Copy the lines of the data from the line containing "This screenshot has width=700, height=422." through the line containing "point(396,781)", including both of those lines, keeping every character unchanged.
— BEGIN EXERCISE DATA —
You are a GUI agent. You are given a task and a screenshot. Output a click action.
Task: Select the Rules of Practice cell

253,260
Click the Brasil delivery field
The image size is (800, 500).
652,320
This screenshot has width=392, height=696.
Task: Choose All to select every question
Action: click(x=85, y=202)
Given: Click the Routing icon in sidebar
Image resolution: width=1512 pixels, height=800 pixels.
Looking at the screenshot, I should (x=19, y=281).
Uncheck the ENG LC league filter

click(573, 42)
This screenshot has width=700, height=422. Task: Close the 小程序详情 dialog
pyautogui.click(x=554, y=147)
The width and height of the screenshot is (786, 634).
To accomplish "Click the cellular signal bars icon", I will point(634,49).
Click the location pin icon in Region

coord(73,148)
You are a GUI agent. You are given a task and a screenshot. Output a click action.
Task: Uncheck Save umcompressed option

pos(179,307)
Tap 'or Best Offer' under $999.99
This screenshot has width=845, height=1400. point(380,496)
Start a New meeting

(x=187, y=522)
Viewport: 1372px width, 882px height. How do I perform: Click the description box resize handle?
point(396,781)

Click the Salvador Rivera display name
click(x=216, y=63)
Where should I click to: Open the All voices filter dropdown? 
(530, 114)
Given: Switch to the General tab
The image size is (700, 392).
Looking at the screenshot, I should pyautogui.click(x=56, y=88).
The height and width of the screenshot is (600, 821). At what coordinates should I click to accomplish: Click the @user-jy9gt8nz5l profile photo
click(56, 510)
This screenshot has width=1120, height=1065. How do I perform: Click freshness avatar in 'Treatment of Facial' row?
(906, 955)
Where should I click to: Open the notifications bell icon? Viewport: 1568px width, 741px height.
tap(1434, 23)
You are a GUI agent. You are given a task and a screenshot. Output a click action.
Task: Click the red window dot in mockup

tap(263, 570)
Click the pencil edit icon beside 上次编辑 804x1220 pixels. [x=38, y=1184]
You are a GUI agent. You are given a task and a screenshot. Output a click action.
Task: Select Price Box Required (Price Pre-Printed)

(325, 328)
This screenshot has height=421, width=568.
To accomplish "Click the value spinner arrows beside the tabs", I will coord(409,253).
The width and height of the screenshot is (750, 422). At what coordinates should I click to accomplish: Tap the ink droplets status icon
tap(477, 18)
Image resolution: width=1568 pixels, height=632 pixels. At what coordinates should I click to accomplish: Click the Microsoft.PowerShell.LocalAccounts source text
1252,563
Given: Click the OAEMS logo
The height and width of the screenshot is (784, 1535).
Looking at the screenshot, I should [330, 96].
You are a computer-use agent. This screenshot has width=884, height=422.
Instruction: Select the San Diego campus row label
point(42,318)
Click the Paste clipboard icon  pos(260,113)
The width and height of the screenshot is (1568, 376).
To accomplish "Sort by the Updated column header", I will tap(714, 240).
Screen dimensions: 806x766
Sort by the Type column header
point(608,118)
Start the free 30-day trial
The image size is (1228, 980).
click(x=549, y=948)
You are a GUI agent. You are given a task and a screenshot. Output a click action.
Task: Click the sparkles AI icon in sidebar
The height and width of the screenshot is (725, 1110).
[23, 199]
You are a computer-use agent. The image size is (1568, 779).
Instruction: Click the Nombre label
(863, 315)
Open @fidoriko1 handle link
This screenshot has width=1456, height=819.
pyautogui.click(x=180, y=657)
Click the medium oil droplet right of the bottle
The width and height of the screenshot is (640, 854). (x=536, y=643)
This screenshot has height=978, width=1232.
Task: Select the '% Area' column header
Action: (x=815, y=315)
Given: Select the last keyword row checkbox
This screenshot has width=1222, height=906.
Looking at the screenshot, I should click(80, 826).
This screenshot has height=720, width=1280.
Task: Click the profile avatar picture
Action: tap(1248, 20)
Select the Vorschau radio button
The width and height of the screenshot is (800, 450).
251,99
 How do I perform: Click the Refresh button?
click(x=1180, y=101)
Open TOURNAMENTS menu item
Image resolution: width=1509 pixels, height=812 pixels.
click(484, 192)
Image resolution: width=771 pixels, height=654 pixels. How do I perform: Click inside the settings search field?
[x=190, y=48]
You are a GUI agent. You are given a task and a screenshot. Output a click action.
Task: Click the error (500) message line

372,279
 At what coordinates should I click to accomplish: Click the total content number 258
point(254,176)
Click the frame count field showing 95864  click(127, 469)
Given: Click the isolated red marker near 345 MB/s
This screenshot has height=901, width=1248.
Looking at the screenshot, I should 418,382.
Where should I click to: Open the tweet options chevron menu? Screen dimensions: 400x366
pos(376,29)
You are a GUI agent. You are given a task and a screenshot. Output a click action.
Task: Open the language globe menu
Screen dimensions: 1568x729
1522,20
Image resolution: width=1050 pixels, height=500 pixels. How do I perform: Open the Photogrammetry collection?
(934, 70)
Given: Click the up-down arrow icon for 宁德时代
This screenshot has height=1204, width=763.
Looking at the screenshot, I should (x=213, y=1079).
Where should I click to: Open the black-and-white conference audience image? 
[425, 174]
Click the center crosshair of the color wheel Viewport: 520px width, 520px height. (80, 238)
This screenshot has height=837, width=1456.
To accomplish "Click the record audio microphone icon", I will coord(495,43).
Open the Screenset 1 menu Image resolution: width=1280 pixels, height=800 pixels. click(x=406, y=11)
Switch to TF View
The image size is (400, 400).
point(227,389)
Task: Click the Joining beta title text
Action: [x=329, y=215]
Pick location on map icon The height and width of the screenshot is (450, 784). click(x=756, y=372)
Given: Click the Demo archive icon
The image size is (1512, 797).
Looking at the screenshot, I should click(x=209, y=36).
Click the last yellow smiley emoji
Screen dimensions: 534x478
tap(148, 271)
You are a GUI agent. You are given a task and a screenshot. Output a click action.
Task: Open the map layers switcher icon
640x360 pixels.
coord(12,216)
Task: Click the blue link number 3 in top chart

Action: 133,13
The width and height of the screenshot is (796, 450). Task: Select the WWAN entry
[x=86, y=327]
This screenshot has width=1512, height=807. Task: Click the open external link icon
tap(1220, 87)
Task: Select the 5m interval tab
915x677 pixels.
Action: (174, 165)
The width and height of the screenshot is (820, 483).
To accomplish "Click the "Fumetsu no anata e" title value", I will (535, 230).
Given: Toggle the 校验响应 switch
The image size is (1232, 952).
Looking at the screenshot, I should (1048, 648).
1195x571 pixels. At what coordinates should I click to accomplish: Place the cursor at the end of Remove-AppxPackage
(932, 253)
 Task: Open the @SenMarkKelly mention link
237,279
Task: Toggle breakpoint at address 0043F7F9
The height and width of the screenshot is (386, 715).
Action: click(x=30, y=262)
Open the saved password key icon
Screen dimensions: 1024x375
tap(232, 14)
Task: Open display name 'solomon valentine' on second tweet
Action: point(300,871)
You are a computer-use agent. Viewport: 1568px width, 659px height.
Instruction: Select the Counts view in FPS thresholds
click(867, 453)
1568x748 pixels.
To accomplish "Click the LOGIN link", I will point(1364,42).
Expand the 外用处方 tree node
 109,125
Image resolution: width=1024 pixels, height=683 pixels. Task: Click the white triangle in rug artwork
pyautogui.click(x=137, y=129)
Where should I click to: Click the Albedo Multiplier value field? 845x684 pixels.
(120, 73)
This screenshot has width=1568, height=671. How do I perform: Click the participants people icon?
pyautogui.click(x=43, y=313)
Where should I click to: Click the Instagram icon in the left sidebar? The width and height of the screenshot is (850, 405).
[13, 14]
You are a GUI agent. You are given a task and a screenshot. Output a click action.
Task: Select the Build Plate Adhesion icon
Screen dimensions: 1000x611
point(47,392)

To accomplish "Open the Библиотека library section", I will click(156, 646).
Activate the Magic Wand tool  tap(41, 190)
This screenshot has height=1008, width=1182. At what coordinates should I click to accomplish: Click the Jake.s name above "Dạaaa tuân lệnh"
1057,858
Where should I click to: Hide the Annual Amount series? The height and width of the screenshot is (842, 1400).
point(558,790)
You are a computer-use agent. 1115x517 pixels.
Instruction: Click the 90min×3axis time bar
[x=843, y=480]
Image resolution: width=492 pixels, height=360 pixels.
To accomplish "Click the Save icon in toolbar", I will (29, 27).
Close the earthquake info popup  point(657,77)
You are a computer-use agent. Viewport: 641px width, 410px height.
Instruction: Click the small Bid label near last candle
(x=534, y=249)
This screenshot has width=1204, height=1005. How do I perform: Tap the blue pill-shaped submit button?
— END EXERCISE DATA —
RESPONSE TO THIS EXERCISE:
This screenshot has width=700, height=422. Task: Close the 小程序详情 dialog
pyautogui.click(x=554, y=147)
The width and height of the screenshot is (786, 634).
To accomplish "Click the cellular signal bars icon", I will point(634,49).
Click the location pin icon in Region

coord(73,148)
You are a GUI agent. You are given a task and a screenshot. Output a click action.
Task: Uncheck Save umcompressed option

pos(179,307)
Tap 'or Best Offer' under $999.99
This screenshot has width=845, height=1400. point(380,496)
Start a New meeting

(x=187, y=522)
Viewport: 1372px width, 882px height. How do I perform: Click the description box resize handle?
point(396,781)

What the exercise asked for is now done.